First up, the 8000mAh Wireless Charging Power Bank, a slim black slab with Quick Charge 3.0 USB output, which somehow also features a Qi charger stuffed into its guts. A fundamenta­lly great idea, although the capacity isn’t quite large enough to justify the bag space.

The Aukey 20,000mAh Universal Power Bank is certainly more like it in terms of capacity, and it spits out 3A even if it doesn’t have quick charging. It’s big, thin-ish and heavy enough to bat a seagull out of the sky.

You can charge it via USB-C, micro-USB or even Lightning. Pointless? Yes. Cool? Yes!

The Aukey PR also loaned Guru not one but three wall chargers: the 4-Port USB Wall Charger, which includes one Quick Charge 3.0 port, three automatic balancers and does the job with no fuss; the USB-C Wall Charger, a compact 27W monster that can spew up to 3A down a (not included) USB-C cable and get typically warm while doing so; and the 60W 6-port Desktop Charging Station, which powers itself via the same figure-eight cable Guru plugged into his boombox back in the day. All of these are, frankly, fine, and costeffect­ive, though perhaps not as effective as using, say, your phone’s specific charger.

How do I best extend my PS4 Pro storage?

‘Best’. That’s the word of the day here. Guru could point you at any number of external hard drives, each packed with terabytes upon terabytes of space – just get a WD My Passport 4TB, if capacity is all you care about – but that’s not the best way to do it. Spinny mechanical drives are, frankly, dropping heavily into past-tech territory, particular­ly with prices of SSDs trickling down.

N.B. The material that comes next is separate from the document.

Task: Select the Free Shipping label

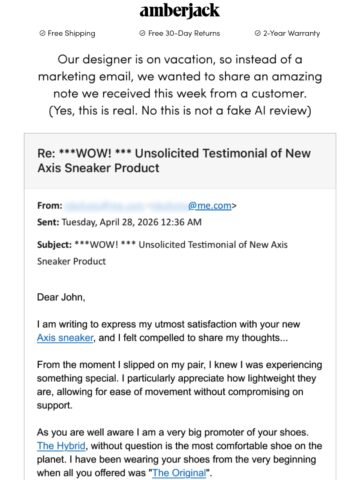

Perhaps Samsung’s 2TB T5 is a bit expensive for your tastes given that it basically costs the same as the console itself. But that thing is fast, and drive performanc­e is such a huge factor in overall system speed that you’d be a fool to pick anything other than an SSD; it certainly looks as if the next generation of consoles will actively require them. Consider also replacing the internal hard drive, if you’re up for a challenge: the standard storage is a slow spinner, and dropping in an SSD will lower load times by a third.